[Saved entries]
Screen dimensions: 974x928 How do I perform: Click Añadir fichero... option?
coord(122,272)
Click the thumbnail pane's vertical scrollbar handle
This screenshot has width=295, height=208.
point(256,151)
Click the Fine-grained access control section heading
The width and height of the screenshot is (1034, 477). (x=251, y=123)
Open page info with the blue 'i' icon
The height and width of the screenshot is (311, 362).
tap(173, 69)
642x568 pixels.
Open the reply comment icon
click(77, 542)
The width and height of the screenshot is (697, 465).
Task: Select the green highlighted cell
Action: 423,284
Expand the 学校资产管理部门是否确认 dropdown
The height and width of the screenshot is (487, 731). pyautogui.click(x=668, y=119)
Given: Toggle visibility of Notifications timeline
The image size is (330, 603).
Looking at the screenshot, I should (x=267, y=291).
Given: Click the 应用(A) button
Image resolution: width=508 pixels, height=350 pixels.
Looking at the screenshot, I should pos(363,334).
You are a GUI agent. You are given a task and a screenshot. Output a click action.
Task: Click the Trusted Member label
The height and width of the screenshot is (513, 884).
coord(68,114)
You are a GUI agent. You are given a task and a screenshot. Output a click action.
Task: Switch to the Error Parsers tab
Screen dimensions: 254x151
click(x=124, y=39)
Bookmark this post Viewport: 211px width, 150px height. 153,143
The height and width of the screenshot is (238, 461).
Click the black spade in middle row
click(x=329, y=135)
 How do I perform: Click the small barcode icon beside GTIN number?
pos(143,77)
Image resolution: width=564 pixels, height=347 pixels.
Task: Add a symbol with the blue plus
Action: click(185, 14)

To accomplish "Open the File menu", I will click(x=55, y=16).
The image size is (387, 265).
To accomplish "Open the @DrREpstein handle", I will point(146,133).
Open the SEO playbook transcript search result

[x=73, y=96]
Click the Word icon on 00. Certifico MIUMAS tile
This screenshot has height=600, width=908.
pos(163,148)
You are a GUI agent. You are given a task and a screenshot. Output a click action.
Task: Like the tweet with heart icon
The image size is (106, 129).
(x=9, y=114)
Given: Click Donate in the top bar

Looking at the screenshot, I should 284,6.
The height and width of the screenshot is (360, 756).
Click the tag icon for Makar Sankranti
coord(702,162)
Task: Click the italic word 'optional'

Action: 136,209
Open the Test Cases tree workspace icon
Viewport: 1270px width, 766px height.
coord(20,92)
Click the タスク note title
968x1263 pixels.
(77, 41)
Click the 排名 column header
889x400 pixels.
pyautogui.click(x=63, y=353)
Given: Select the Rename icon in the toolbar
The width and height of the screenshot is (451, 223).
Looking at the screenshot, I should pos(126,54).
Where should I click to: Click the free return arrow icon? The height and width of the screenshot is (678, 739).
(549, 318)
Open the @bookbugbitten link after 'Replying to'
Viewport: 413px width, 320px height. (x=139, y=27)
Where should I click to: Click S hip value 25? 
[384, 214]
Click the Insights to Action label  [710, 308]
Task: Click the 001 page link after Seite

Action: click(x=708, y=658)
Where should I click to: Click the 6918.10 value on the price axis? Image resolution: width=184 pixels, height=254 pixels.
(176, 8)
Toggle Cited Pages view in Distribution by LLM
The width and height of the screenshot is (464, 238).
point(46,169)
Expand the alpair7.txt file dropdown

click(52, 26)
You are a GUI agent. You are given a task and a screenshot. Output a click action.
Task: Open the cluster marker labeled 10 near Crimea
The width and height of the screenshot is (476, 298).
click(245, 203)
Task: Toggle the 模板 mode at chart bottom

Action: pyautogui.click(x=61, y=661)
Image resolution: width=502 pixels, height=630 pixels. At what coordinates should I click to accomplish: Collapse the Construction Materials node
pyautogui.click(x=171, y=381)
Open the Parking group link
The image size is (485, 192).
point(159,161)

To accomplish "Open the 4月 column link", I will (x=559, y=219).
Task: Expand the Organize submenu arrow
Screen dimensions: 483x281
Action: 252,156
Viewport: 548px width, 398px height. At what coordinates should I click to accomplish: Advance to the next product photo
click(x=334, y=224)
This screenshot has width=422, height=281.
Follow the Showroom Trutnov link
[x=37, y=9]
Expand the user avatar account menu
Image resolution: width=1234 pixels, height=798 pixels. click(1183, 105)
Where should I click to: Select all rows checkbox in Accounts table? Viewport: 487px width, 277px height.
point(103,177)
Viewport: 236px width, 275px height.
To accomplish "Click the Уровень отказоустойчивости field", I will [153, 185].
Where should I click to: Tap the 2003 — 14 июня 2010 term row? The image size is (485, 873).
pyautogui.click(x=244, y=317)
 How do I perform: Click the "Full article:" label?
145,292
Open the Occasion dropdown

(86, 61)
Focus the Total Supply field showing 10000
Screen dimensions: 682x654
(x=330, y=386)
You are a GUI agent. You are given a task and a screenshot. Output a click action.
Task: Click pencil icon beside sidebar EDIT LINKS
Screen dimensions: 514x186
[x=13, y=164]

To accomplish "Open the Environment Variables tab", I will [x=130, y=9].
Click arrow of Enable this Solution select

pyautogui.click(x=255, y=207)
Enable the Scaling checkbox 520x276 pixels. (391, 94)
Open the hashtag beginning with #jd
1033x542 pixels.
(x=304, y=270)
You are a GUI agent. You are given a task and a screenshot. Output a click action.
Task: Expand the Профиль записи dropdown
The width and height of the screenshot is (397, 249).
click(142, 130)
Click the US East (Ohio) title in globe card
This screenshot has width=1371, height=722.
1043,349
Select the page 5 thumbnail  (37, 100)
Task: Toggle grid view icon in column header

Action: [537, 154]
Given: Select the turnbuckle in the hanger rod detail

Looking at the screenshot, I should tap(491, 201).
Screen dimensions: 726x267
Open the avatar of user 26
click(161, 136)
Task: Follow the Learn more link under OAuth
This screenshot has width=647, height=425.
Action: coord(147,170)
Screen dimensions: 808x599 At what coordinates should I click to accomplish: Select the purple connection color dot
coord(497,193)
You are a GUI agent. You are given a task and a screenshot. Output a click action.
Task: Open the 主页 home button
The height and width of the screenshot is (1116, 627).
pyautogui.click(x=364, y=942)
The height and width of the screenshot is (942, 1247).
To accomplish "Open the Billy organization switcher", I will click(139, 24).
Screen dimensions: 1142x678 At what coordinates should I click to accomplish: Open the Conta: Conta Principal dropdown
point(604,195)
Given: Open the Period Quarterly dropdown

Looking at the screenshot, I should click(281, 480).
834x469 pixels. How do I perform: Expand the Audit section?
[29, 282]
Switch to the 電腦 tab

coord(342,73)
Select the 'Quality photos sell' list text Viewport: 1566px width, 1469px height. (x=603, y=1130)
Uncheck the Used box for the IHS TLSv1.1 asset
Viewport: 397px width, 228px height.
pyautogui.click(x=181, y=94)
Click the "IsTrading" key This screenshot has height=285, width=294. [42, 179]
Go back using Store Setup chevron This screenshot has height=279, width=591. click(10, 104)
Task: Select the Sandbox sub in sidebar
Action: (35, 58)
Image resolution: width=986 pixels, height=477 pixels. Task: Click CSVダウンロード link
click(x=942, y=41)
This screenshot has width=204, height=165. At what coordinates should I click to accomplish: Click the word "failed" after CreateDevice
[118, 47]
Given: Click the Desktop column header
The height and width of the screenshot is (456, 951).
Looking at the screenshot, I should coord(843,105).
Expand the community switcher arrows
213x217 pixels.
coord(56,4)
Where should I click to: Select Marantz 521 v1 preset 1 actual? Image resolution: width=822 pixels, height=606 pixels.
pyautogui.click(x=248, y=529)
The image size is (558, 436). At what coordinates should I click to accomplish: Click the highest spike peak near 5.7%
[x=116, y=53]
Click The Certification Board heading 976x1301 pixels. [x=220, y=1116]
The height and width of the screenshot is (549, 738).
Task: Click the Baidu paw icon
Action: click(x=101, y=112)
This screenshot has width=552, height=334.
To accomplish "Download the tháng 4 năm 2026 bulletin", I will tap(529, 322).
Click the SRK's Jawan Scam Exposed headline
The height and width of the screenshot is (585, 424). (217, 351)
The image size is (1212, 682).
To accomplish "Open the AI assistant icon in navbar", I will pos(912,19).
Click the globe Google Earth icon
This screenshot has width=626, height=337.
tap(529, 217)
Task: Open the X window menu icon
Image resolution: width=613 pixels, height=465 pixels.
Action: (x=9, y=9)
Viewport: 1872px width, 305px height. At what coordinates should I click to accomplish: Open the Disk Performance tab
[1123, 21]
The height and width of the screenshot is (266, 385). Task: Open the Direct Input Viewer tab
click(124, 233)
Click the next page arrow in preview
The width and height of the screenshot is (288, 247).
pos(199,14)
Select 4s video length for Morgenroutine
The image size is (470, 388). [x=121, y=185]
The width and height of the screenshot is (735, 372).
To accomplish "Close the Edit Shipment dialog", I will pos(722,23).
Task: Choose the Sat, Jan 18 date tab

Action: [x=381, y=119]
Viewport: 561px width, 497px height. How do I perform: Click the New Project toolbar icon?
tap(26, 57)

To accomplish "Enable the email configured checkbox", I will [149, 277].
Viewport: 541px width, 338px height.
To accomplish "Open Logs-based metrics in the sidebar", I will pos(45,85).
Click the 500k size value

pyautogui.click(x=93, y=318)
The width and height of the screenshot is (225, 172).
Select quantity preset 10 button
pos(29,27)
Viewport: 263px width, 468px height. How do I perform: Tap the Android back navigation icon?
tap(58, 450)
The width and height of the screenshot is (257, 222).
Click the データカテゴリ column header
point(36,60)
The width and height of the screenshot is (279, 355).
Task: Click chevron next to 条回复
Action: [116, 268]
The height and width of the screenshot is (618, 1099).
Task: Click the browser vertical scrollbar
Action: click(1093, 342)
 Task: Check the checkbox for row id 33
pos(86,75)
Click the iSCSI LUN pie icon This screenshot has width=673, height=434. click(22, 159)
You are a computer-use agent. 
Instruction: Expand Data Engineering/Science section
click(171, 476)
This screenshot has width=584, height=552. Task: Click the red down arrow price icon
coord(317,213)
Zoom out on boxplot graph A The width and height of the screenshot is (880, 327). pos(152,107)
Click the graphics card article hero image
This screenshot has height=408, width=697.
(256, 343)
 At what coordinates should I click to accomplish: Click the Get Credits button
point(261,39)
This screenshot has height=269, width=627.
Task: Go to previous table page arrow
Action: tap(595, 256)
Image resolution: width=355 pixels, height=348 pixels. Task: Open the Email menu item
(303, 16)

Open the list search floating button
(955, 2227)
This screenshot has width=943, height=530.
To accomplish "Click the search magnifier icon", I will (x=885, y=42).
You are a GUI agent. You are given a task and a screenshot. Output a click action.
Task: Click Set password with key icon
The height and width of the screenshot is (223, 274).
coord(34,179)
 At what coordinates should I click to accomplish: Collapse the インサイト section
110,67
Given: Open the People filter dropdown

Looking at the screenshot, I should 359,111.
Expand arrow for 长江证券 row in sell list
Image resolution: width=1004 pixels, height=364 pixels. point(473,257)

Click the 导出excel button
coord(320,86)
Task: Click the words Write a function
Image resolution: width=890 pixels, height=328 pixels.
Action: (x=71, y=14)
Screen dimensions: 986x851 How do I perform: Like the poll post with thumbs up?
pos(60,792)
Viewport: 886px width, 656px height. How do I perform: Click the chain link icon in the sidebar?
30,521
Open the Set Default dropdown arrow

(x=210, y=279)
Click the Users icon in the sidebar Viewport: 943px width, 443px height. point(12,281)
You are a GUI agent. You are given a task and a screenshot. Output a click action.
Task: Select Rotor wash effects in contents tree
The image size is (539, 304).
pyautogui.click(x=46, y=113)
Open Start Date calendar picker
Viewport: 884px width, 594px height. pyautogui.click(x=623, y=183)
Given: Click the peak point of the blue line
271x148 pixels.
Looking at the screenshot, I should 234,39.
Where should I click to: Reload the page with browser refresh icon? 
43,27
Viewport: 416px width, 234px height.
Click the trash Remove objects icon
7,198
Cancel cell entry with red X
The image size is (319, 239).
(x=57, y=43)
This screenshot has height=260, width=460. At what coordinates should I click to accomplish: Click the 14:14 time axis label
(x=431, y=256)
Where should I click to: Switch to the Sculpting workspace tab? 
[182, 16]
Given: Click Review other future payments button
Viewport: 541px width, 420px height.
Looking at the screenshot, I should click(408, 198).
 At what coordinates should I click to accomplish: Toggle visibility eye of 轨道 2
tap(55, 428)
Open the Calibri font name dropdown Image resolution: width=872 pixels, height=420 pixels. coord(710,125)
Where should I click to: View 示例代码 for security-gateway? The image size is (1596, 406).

Exercise instructions:
In the entries above, how many lines contain the word "will"? Provide the number alone.

Answer below:
12